Politiques de l’amitié (2)

Approches de l’ouvrage de Derrida:

“Politiques de l’amitié”
Deuxième fragment

par Noëlle Combet

Dans un premier fragment, à partir de la déclaration Oh mes amis, il n’est nul amy fréquemment reprise par Derrida, j’ai évoqué  le  thème de l’amitié tel que ce dernier le déconstruit en s’appuyant sur des textes connus.

Il éclaire, souvent pour l’interroger mais aussi pour donner à entendre son propre point de vue, leur approche ambiguë des liens de l’amitié avec la fraternité d’élection et l’esprit communautaire qu’il questionne particulièrement.

Mais il en dégage aussi, de façon très convaincante, l’idée d’une aimance, autre mode d’aimer et d’être qui accueillerait ou du moins tendrait à accueillir (car il y a de l’impossible dans ce possible) une anticipation du deuil et la nécessité de survie qui l’accompagne. Celle-ci est mise en lumière en tant que réalité personnelle et sociale au cœur de l’amitié mais elle apparaît surtout comme un concept qui nous permettrait d’évoluer vers un mieux dans notre vie dite privée, donc aussi dans le champ politique et celui de la pensée.

- _CONSIGNE ÉCRITE A_
Dans le listing, recopie les lignes allant de celle qui contient « Task: Arrange all objects using layout icon » jusqu'à la fin du listing, en remplaçant « radio button » par « option button » et en laissant tout le reste intact.

- _ENTRÉES FOURNIES_
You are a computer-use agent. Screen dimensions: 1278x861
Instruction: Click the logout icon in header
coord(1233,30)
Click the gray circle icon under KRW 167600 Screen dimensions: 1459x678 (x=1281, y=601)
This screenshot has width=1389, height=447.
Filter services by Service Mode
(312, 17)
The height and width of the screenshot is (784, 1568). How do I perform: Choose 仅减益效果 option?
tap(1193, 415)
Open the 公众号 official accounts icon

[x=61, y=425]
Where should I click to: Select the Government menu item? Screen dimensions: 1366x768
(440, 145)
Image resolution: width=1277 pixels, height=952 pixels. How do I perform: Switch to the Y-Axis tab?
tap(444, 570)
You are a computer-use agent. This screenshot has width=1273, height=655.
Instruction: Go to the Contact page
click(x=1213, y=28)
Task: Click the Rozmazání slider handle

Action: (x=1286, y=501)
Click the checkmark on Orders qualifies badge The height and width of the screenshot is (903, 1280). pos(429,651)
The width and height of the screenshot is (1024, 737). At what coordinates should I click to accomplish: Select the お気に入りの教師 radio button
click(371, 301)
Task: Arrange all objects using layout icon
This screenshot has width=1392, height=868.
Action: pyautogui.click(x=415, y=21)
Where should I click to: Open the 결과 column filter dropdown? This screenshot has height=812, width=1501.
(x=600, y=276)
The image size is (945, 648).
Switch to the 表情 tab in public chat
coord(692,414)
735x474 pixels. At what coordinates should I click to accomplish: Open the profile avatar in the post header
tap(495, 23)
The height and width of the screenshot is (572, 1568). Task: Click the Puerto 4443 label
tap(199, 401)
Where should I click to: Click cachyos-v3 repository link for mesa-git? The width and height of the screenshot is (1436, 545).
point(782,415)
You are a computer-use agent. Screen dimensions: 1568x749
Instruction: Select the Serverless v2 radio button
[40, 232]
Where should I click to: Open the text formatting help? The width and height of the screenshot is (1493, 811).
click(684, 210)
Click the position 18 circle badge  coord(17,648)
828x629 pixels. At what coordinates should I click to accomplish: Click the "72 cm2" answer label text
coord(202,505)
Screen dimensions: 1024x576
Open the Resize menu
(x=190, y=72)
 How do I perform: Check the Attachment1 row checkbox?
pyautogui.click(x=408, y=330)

- _CONSIGNE ÉCRITE B_
Recopie fidèlement le passage du texte sur l'amitié chez Derrida, de « Dans un premier » à « des textes connus. ».

- _SOLUTION COMPLÈTE A_
Task: Arrange all objects using layout icon
This screenshot has width=1392, height=868.
Action: pyautogui.click(x=415, y=21)
Where should I click to: Open the 결과 column filter dropdown? This screenshot has height=812, width=1501.
(x=600, y=276)
The image size is (945, 648).
Switch to the 表情 tab in public chat
coord(692,414)
735x474 pixels. At what coordinates should I click to accomplish: Open the profile avatar in the post header
tap(495, 23)
The height and width of the screenshot is (572, 1568). Task: Click the Puerto 4443 label
tap(199, 401)
Where should I click to: Click cachyos-v3 repository link for mesa-git? The width and height of the screenshot is (1436, 545).
point(782,415)
You are a computer-use agent. Screen dimensions: 1568x749
Instruction: Select the Serverless v2 option button
[40, 232]
Where should I click to: Open the text formatting help? The width and height of the screenshot is (1493, 811).
click(684, 210)
Click the position 18 circle badge  coord(17,648)
828x629 pixels. At what coordinates should I click to accomplish: Click the "72 cm2" answer label text
coord(202,505)
Screen dimensions: 1024x576
Open the Resize menu
(x=190, y=72)
 How do I perform: Check the Attachment1 row checkbox?
pyautogui.click(x=408, y=330)

- _SOLUTION COMPLÈTE B_
Dans un premier fragment, à partir de la déclaration Oh mes amis, il n’est nul amy fréquemment reprise par Derrida, j’ai évoqué  le  thème de l’amitié tel que ce dernier le déconstruit en s’appuyant sur des textes connus.